The Heart That Won't Change

by Jordan Arnold on May 25, 2025

We were studying Jesus’ story of the rich man and Lazarus on Wednesday night (Luke 16:19–31). The chasm between heaven and hell in the story isn’t just geographical—it’s moral, spiritual, and, ultimately, self-imposed. Because even as the rich man is roasting in Hades, his heart remains stubbornly unchanged. He doesn’t repent. He doesn’t apologize. He doesn’t even ask to be brought into paradise. Instead, he clings to the same old presumptions that damned him in life: entitlement, self-centeredness, and a bloated sense of importance.
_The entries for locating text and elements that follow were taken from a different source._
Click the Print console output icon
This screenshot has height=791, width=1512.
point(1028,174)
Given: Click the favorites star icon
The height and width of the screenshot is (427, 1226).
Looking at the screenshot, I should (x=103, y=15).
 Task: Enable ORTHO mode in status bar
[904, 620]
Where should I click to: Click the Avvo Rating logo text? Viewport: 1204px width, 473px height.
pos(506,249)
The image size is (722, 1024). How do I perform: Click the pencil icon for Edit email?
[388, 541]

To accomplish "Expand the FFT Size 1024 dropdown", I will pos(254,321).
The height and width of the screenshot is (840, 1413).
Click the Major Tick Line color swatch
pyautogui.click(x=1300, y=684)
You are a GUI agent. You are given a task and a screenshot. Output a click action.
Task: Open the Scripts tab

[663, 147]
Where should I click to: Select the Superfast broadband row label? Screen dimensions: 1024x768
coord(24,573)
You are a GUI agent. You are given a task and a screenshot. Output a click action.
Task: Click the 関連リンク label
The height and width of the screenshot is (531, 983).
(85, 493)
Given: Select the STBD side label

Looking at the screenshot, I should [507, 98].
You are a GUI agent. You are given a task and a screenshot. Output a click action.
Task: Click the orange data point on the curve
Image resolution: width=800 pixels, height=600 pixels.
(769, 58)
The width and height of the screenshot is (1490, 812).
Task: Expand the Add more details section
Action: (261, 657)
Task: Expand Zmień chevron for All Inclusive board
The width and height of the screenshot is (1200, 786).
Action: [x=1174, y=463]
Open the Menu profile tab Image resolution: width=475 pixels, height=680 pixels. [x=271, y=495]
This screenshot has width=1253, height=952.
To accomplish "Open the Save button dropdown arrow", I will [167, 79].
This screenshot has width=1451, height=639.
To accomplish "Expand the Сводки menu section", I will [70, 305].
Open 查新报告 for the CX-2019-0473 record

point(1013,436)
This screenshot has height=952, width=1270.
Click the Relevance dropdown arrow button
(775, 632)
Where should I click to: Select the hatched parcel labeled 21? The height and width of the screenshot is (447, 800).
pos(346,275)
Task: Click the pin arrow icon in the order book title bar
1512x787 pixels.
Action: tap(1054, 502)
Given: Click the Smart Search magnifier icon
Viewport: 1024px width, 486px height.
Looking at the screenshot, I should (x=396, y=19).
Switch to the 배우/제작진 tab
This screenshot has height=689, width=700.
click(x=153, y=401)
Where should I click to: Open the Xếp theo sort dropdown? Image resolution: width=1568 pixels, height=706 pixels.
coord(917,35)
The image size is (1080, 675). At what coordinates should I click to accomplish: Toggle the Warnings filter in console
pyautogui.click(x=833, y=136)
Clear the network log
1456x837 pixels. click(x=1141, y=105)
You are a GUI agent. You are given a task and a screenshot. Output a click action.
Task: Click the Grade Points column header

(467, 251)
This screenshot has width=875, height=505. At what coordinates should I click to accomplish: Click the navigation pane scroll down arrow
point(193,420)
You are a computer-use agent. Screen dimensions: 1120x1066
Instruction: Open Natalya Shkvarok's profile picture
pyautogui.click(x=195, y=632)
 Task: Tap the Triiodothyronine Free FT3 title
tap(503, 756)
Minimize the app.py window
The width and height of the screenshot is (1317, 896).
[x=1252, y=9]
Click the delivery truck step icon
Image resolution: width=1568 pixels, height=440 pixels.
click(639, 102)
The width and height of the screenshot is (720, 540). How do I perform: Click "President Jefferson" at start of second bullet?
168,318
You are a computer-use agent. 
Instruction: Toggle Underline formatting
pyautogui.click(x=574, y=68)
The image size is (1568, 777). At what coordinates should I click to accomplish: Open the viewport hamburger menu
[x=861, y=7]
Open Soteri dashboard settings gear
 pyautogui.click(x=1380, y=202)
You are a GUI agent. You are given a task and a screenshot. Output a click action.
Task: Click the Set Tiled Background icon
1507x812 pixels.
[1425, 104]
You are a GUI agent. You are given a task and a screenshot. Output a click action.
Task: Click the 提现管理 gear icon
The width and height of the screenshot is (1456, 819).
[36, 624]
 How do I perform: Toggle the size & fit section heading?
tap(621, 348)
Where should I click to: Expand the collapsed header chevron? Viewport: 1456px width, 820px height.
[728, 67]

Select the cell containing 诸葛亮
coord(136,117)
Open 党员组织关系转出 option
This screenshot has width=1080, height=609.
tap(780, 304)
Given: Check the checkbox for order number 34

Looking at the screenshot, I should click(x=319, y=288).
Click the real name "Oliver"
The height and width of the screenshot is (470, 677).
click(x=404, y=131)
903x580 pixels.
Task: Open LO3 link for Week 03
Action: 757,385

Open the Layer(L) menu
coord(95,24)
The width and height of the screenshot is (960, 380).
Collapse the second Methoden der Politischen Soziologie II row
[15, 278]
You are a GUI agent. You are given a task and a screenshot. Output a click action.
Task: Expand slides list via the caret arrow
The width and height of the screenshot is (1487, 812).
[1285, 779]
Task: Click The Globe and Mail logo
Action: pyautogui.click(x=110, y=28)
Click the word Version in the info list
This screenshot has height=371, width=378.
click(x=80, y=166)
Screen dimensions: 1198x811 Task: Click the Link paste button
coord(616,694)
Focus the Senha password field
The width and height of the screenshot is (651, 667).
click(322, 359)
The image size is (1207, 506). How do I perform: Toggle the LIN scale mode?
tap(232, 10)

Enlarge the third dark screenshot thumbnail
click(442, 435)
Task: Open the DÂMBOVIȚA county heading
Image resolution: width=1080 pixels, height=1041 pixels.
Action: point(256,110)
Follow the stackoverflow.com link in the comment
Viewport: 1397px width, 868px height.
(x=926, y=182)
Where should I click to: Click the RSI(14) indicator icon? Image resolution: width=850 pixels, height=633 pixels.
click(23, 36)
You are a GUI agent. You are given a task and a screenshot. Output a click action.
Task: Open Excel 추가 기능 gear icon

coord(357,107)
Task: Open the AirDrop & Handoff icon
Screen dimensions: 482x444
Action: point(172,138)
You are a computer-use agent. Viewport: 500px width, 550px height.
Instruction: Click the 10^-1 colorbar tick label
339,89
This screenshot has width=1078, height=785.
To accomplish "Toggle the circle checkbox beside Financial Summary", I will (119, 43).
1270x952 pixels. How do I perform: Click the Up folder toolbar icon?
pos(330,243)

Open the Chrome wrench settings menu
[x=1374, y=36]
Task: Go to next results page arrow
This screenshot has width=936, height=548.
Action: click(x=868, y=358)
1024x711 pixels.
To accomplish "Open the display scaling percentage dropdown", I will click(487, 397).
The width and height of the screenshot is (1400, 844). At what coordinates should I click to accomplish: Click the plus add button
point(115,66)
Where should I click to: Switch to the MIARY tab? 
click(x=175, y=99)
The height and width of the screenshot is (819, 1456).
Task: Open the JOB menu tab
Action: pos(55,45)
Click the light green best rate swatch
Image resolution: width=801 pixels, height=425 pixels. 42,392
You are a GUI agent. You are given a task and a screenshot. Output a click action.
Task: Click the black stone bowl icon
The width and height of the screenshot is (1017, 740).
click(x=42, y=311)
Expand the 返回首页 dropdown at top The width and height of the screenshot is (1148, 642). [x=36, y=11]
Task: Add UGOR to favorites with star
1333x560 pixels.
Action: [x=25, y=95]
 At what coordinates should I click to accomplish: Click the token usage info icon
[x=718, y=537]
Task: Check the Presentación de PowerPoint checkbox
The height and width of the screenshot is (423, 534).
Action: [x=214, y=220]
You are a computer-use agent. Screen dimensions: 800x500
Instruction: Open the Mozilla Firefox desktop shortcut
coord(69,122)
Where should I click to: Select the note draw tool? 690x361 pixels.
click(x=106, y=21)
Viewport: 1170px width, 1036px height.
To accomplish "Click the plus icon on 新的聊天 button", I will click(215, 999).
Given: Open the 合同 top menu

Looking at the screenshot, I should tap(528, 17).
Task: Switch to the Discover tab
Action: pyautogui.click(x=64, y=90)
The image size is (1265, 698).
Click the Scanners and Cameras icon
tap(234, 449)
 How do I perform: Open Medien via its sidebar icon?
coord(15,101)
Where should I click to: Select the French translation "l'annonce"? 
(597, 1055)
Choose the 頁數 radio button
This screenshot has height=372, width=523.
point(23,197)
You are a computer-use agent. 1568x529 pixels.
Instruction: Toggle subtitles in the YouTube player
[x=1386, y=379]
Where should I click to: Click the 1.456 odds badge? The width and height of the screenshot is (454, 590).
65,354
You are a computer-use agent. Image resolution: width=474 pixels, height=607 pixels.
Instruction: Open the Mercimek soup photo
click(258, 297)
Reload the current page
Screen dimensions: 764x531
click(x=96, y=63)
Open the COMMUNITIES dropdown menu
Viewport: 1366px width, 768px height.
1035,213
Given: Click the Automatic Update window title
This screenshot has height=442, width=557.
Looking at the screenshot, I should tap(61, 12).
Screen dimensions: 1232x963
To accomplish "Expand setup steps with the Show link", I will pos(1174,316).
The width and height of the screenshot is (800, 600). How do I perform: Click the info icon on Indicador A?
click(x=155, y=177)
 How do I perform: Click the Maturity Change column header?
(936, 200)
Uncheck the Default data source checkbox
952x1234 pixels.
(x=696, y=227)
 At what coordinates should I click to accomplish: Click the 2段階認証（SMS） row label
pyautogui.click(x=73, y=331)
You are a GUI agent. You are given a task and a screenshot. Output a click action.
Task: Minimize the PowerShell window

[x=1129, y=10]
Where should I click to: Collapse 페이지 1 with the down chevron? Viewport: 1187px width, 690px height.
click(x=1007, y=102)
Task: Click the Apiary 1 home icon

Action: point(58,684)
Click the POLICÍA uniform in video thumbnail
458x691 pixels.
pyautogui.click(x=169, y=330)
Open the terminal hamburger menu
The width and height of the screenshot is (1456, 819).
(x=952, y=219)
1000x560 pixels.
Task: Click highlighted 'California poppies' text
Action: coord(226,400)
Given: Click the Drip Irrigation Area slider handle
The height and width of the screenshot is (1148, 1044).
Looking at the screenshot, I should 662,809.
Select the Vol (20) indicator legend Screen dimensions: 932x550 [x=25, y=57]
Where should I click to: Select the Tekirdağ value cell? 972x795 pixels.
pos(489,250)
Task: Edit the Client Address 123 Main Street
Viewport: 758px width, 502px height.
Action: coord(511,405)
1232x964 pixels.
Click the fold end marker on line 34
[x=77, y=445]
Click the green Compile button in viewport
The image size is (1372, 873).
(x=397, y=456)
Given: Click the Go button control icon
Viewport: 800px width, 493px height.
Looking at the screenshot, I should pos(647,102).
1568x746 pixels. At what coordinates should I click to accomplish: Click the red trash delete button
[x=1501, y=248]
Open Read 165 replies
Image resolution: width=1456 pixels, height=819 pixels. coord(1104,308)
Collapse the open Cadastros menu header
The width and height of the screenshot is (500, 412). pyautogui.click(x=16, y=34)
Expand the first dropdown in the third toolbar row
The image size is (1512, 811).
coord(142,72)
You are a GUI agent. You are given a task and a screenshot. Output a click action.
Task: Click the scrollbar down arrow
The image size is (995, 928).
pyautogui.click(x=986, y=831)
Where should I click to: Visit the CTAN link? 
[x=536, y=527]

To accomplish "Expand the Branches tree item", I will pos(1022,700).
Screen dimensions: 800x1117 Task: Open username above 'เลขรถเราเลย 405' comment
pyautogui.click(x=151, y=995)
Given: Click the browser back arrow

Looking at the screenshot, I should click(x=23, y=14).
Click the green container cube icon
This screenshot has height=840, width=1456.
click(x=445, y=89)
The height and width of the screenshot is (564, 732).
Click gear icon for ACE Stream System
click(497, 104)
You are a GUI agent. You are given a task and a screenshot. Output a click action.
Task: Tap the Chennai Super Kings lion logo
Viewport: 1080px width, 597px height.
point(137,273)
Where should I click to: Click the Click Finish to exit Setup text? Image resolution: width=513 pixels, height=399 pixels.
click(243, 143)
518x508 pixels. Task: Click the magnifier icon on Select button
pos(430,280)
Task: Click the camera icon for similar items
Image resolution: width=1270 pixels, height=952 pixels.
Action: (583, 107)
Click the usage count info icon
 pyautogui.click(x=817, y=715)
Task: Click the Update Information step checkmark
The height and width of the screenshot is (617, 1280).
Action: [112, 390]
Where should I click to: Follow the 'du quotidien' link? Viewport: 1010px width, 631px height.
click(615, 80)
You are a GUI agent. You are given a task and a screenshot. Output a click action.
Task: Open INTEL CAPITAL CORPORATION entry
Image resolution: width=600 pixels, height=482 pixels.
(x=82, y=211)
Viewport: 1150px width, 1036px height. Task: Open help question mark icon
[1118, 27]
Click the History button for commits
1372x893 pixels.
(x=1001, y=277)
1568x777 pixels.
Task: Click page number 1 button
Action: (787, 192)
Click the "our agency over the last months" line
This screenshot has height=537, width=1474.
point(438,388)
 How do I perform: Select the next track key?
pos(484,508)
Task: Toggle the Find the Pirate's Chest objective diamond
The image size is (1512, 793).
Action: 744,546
Here’s the setup: there’s an unnamed rich guy living like Gérard Depardieu, and outside his gate lies Lazarus, basically a doormat with a pulse and body covered with boils. Then they both die. Lazarus is carried off to eternal bliss with Abraham, while the rich man checks in to the underworld’s lowest-reviewed Airbnb.

Now here’s the kicker: even while he’s roasting like a marshmallow in the hands of an angry Jonathan Edwards, the rich man still thinks he’s running the show. He doesn’t say, “I was wrong,” or “God, have mercy.” No—he says, and I’m paraphrasing, “Hey Abraham, send that poor guy to fetch me water and run errands.” Read the room, pal. He still sees Lazarus not as a brother, but as help.

Which is the point: hell isn’t just punishment—it’s being locked inside the worst version of yourself forever. The rich man didn’t become remorseful. He just became crankier.

Jesus is warning us. You don’t become a better person by dying. You become who you already are—just more so. The heart you cultivate now sets your eternal trajectory.

So maybe don’t wait until you're on fire to learn to do justice, love mercy, and walk humbly with God.  Start now. Before you start barking orders from the furnace.